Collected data

.....

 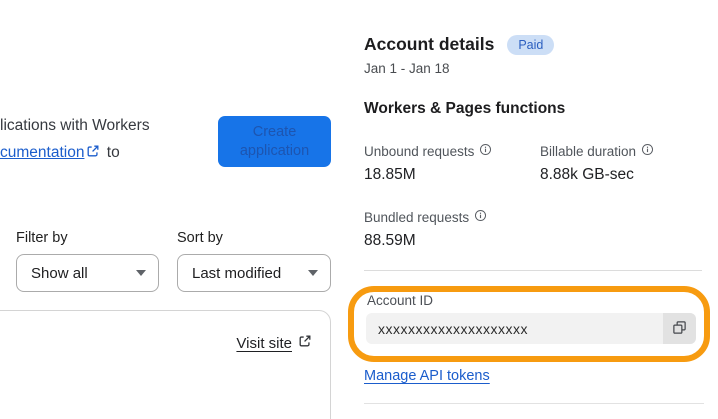 I want to click on bundled-requests-label: Bundled requests, so click(x=426, y=217).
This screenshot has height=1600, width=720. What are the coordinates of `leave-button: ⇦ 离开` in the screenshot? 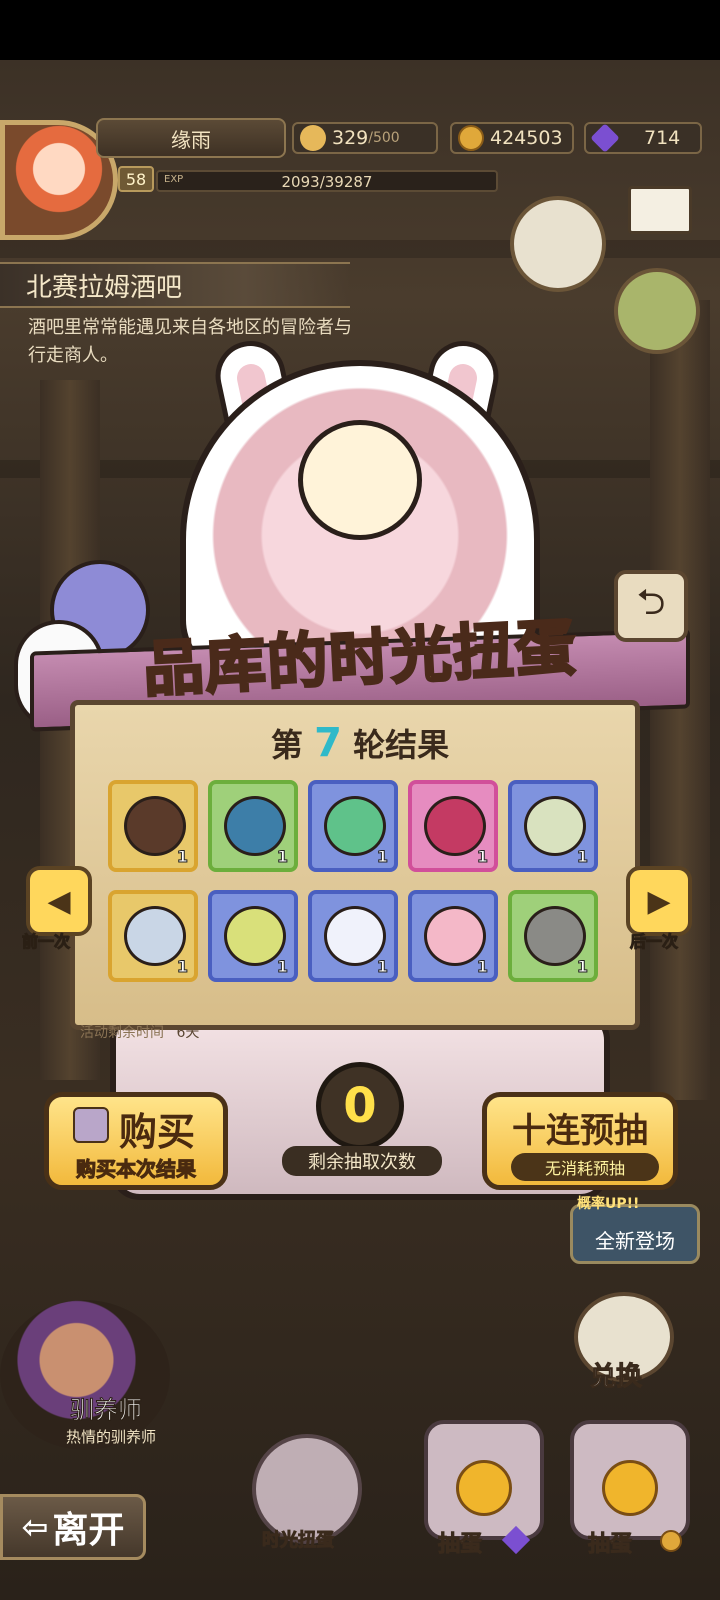 It's located at (73, 1527).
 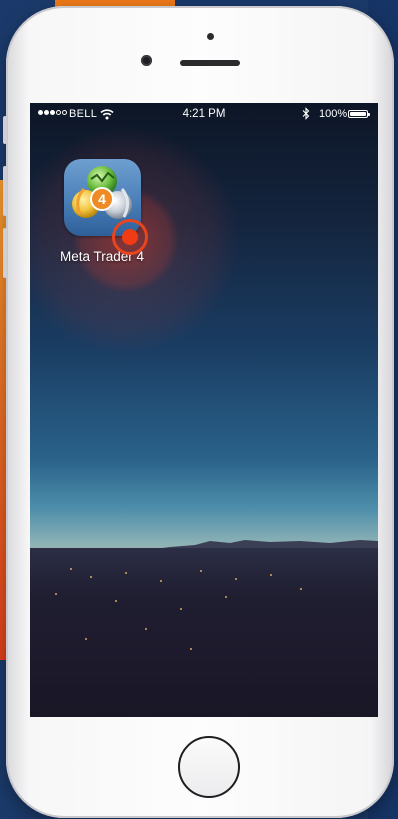 What do you see at coordinates (334, 114) in the screenshot?
I see `battery-percent: 100%` at bounding box center [334, 114].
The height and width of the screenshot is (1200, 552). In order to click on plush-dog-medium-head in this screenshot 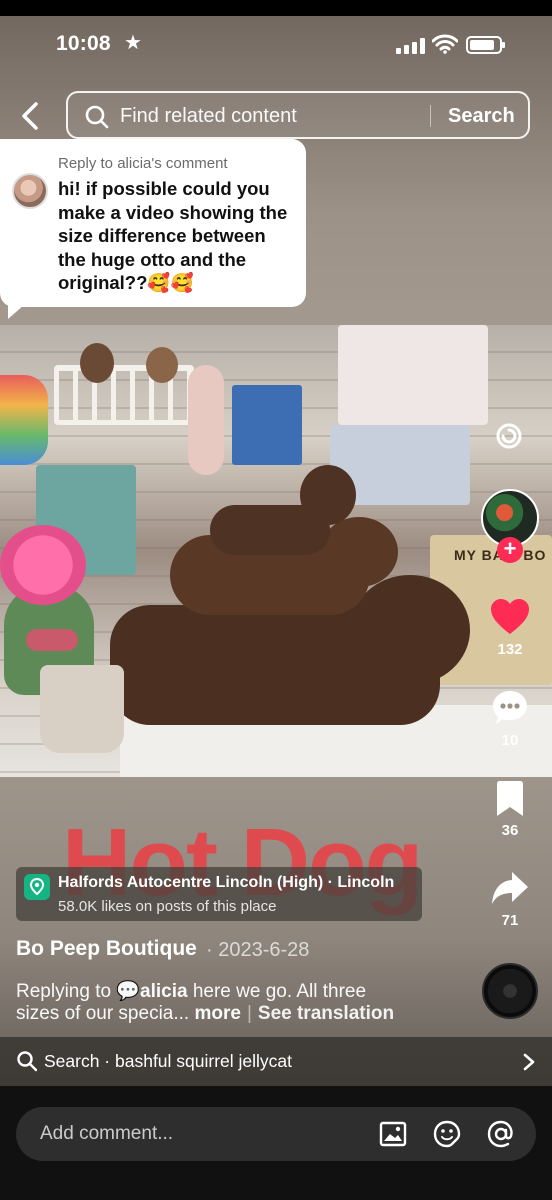, I will do `click(359, 552)`.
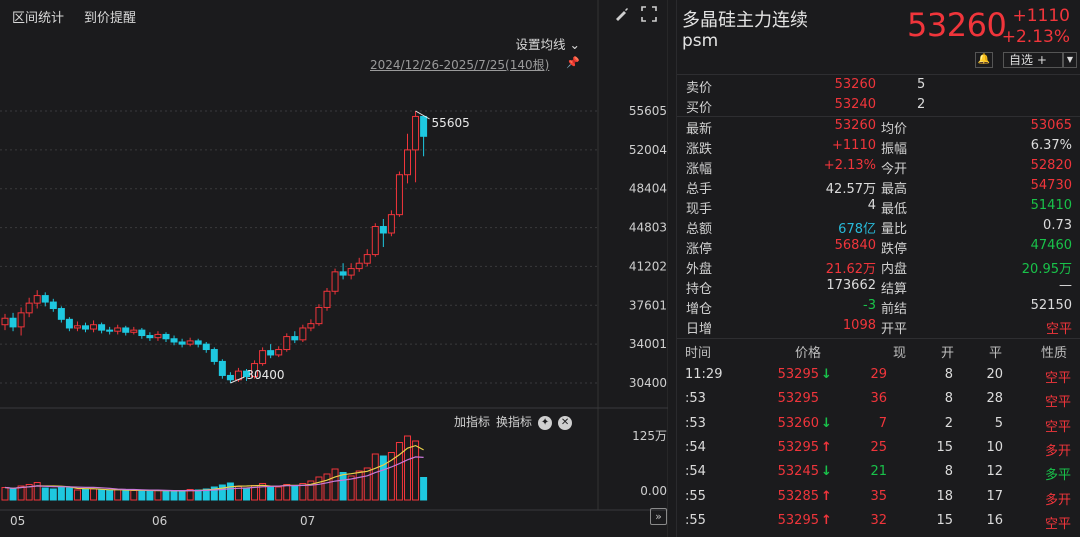  I want to click on stat-value: 54730, so click(1051, 186).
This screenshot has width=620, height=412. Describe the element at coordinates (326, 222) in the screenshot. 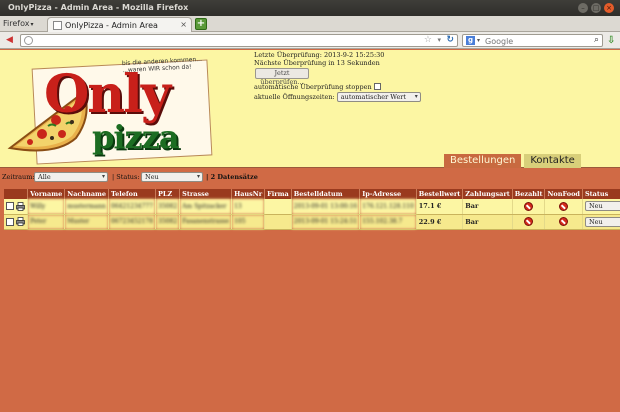

I see `cell-bestelldatum: 2013-09-01 15:24:51` at that location.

.....

[Work request]
Reproduce the material verbatim, starting at the line that contains "This screenshot has width=620, height=412." and ending with the last line of the material, and leave the pictures out.

[Answer section]
This screenshot has width=620, height=412. Describe the element at coordinates (326, 222) in the screenshot. 

I see `cell-bestelldatum: 2013-09-01 15:24:51` at that location.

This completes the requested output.